Yasui Hiroshi, Hideshima Teru, Richardson Paul G, Anderson Kenneth C
Jerome Lipper Multiple Myeloma Center, Department of Medical Oncology, Dana-Farber Cancer Institute and Harvard Medical School, Boston, MA, USA.
Br J Haematol. 2006 Feb;132(4):385-97. doi: 10.1111/j.1365-2141.2005.05860.x.
Multiple myeloma (MM) remains largely incurable despite conventional and high-dose therapies, and novel biologically based treatment approaches are urgently required. Recent studies demonstrate that various growth factors including interleukin (IL)-6, insulin-like growth factor (IGF)-1, vascular endothelial growth factor (VEGF), the tumour necrosis factor (TNF) family proteins, Wnt, and Notch family members play an important role in MM pathogenesis, and mediate tumour cell proliferation, drug resistance and migration in the bone marrow (BM) milieu. Targeting growth factors, therefore, represents a promising therapeutic strategy in MM. Novel agents inhibiting growth factor signalling cascades can target ligands, receptors, and/or downstream signalling cascade proteins in MM cells and the BM microenvironment. Combinations of these novel agents with conventional therapies may not only enhance cytotoxicity, but also avoid drug resistance and thereby improve patient outcome in MM.
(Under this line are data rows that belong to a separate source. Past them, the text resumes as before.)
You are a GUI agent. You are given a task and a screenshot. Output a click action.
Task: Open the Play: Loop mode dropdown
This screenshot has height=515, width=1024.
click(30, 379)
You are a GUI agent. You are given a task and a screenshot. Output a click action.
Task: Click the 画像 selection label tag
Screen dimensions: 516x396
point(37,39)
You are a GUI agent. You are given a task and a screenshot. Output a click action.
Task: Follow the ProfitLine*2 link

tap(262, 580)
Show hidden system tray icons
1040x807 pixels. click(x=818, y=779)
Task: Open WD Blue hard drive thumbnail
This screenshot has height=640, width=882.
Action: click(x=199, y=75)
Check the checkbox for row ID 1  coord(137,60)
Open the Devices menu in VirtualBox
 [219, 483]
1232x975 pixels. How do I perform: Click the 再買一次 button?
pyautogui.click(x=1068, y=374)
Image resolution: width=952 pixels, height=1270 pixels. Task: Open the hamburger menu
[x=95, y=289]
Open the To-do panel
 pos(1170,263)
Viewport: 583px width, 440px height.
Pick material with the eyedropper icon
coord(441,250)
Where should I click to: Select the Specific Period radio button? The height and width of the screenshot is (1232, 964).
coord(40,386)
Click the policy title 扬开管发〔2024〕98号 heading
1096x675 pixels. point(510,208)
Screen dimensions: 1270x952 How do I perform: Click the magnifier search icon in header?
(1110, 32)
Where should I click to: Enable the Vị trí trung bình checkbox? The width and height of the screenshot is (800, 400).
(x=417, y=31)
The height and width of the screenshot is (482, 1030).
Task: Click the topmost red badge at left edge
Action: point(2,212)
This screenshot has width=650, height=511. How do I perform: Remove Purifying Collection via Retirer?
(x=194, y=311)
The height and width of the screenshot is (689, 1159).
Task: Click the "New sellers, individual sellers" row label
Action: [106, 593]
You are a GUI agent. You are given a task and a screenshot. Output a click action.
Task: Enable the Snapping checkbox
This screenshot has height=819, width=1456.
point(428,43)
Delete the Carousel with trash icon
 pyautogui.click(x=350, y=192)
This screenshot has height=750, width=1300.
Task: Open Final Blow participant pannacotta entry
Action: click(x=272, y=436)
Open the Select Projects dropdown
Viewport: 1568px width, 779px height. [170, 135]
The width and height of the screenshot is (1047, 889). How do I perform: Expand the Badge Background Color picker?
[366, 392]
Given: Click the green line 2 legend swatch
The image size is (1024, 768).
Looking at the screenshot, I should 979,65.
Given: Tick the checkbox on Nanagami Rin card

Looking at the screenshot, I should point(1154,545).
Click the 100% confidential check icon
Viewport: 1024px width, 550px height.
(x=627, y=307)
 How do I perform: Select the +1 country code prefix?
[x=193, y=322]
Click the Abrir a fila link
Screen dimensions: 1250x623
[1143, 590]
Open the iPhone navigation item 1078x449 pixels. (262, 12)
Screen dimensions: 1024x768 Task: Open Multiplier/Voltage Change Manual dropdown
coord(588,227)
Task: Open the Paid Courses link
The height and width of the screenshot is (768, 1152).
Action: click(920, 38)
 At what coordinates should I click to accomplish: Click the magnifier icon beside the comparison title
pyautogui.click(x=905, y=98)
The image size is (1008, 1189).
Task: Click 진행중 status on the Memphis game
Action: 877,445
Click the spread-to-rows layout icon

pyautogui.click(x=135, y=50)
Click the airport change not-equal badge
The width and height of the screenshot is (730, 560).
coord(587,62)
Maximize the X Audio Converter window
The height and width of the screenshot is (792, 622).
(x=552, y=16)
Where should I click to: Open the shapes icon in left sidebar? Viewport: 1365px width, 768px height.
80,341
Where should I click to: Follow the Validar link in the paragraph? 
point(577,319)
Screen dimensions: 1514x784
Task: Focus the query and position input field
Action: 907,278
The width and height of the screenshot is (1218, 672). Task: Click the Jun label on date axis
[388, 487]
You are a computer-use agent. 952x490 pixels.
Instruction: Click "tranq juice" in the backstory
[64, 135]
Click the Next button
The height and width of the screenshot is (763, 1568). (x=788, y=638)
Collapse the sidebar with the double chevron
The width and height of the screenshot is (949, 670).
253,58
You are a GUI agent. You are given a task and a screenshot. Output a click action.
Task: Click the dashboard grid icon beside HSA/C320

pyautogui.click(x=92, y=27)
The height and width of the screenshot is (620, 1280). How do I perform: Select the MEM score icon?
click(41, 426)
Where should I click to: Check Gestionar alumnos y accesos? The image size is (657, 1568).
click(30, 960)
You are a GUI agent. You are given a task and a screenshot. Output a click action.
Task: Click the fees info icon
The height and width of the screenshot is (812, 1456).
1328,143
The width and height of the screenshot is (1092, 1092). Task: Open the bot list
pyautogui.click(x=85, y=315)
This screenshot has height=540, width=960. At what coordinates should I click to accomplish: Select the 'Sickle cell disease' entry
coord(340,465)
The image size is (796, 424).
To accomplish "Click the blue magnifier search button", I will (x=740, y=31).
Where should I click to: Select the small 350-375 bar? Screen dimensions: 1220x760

尽管采用了传统疗法和高剂量疗法,多发性骨髓瘤(MM)在很大程度上仍然无法治愈,因此迫切需要基于生物学的新型治疗方法。最近的研究表明,包括白细胞介素(IL)-6、胰岛素样生长因子(IGF)-1、血管内皮生长因子(VEGF)、肿瘤坏死因子(TNF)家族蛋白、Wnt和Notch家族成员在内的多种生长因子在MM发病机制中起重要作用,并介导肿瘤细胞在骨髓(BM)微环境中的增殖、耐药性和迁移。因此,靶向生长因子是MM中一种有前景的治疗策略。抑制生长因子信号级联的新型药物可以靶向MM细胞和BM微环境中的配体、受体和/或下游信号级联蛋白。这些新型药物与传统疗法联合使用,不仅可以增强细胞毒性,还可以避免耐药性,从而改善MM患者的预后。